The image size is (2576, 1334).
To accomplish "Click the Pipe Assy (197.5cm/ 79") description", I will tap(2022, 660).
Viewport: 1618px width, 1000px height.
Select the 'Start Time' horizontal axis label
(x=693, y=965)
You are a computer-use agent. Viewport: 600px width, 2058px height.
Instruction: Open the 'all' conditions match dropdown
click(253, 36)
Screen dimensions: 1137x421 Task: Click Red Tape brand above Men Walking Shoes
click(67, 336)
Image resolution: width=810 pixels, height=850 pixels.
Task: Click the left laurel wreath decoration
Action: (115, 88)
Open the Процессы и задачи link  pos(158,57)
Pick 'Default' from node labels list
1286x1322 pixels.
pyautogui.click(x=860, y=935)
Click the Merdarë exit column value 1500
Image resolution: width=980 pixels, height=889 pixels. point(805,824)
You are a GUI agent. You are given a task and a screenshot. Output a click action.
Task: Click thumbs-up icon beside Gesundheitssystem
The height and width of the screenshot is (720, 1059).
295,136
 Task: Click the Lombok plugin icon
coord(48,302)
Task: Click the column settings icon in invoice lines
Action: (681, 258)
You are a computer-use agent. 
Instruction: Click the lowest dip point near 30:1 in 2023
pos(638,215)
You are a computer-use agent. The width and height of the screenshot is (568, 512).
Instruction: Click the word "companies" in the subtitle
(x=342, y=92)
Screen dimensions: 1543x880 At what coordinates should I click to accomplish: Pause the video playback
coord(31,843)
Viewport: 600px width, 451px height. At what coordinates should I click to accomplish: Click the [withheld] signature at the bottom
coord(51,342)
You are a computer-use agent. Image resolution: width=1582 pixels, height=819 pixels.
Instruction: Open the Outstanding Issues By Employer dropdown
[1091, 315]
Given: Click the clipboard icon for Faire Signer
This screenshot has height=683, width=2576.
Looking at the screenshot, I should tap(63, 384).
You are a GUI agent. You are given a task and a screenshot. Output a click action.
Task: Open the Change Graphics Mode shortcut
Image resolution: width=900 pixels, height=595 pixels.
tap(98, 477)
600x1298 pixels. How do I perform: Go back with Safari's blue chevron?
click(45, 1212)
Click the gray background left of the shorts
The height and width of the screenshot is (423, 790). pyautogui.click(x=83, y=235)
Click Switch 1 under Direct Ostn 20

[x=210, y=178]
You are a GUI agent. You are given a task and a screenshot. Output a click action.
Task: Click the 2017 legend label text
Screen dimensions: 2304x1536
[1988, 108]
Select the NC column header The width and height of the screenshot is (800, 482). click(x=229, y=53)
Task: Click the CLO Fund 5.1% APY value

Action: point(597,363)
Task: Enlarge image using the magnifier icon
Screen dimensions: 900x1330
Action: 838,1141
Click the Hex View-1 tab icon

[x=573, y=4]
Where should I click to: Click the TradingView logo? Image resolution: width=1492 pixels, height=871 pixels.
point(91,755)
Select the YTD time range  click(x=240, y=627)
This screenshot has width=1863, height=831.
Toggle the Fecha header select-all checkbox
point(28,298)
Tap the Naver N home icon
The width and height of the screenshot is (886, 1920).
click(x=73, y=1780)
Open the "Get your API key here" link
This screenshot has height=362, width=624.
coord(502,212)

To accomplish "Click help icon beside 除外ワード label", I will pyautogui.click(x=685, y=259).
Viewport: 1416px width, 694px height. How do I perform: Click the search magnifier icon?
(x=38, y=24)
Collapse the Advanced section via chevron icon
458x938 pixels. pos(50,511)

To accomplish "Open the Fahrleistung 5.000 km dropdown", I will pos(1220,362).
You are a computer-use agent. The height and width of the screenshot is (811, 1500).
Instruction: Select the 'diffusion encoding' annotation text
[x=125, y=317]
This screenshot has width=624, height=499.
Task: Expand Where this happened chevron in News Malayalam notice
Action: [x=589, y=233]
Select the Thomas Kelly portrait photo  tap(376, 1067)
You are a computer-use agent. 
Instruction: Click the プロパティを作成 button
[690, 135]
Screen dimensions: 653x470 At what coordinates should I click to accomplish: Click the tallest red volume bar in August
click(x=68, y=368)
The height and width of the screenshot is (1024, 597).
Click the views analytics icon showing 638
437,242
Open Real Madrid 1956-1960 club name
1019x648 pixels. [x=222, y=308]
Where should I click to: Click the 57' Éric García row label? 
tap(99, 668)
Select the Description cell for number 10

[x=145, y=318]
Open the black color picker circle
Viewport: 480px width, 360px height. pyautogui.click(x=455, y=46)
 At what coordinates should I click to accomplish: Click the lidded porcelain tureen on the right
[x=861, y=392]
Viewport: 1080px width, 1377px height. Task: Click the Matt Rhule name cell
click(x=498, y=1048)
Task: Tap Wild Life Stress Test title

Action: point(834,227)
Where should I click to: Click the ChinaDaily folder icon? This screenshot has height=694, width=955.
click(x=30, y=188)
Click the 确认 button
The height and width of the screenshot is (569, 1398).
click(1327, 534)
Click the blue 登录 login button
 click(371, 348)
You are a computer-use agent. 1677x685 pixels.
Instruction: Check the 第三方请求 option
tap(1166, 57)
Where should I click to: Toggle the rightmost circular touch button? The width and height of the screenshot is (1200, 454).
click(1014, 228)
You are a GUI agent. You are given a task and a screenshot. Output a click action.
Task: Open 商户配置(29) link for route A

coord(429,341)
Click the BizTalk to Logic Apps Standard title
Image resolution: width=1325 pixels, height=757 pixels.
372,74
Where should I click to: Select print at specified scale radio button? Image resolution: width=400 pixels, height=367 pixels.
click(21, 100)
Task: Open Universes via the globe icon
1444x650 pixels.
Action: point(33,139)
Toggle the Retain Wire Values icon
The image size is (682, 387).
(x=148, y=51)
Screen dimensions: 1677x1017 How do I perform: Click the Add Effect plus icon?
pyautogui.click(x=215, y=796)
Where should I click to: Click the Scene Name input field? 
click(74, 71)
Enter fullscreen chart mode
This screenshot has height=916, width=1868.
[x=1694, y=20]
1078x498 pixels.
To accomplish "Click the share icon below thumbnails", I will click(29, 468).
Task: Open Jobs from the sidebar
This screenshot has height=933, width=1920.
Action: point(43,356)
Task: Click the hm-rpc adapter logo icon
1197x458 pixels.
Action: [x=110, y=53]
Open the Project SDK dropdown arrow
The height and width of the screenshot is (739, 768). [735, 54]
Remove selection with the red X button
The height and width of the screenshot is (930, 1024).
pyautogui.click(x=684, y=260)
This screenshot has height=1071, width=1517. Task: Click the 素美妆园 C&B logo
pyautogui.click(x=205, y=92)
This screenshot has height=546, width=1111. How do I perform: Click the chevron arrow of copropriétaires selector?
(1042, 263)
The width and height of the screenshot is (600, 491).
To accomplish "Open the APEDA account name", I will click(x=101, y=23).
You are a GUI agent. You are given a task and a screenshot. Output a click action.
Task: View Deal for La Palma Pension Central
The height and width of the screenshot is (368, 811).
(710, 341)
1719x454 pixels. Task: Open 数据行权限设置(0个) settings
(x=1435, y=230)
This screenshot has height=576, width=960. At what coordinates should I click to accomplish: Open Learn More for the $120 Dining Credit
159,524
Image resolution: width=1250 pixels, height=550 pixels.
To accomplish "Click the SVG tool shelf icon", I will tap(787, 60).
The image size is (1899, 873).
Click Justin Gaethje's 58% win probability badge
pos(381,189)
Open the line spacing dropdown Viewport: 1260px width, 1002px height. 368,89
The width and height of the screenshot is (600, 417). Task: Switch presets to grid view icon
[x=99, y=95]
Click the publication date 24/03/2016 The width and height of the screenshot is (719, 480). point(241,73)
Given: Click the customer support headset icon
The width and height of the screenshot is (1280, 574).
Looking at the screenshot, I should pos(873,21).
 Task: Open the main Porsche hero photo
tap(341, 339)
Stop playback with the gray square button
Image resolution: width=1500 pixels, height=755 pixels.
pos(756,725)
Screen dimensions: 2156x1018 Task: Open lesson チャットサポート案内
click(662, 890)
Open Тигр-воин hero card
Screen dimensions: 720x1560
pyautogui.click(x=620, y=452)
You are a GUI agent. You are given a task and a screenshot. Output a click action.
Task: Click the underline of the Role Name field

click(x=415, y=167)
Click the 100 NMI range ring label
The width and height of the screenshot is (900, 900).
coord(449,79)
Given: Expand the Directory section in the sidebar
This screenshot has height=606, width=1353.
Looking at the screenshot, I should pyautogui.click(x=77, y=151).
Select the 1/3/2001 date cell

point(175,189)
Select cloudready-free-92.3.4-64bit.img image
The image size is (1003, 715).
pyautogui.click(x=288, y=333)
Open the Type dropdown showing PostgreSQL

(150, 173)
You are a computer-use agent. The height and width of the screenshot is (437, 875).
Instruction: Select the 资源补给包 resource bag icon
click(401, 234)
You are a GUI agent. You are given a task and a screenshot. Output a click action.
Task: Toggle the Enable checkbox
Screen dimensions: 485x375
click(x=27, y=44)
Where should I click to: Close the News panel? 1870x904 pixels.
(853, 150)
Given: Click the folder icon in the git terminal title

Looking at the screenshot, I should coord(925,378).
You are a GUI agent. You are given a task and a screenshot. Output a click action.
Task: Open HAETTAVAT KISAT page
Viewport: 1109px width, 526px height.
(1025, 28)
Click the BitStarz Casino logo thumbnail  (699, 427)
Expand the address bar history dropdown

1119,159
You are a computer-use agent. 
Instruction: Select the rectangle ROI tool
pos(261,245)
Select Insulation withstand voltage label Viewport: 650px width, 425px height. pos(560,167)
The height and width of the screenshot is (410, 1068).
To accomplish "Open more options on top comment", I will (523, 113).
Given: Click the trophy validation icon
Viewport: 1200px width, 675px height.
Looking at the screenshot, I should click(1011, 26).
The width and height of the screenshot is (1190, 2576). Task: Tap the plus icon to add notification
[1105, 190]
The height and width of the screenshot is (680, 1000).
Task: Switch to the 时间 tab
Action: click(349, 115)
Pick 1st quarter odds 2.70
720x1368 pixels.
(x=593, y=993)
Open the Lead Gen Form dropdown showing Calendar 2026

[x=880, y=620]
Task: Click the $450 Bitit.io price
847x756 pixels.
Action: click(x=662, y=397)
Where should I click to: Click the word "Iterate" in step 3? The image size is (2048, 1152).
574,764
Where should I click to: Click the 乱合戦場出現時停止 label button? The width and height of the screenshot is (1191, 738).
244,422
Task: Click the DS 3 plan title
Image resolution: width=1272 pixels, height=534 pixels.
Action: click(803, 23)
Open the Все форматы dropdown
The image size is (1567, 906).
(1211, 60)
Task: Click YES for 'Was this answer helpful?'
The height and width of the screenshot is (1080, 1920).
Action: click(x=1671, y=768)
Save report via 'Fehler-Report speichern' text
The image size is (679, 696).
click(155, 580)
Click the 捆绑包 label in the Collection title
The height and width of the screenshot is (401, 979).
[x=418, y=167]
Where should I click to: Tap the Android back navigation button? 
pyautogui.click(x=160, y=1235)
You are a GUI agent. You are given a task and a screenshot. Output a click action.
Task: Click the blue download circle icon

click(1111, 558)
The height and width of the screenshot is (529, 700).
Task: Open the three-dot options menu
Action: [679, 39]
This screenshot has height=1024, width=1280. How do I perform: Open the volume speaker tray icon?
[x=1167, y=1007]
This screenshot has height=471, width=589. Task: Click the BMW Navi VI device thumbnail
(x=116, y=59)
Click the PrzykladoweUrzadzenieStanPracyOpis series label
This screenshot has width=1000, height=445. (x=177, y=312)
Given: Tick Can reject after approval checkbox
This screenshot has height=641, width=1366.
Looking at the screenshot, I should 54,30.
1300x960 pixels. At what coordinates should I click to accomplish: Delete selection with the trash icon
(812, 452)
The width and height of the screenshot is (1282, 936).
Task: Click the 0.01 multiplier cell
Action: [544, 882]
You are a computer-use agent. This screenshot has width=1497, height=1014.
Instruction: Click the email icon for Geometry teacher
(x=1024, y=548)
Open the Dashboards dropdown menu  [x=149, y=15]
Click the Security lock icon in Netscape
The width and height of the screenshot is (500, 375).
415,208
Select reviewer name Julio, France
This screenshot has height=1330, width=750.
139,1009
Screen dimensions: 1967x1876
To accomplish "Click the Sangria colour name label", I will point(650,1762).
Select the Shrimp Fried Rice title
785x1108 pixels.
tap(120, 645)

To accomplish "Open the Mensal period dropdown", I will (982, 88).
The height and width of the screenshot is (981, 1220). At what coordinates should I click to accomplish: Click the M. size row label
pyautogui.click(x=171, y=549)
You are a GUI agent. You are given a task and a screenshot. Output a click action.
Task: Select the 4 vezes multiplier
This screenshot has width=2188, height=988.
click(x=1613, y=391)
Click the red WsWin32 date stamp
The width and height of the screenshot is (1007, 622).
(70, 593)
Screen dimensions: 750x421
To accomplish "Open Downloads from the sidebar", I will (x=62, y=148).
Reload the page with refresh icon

━━━━━━━━

> **Prompt**:
Only a number is expected here: the count of lines in the listing that hold the string "sidebar".

> **Problem solution**:
3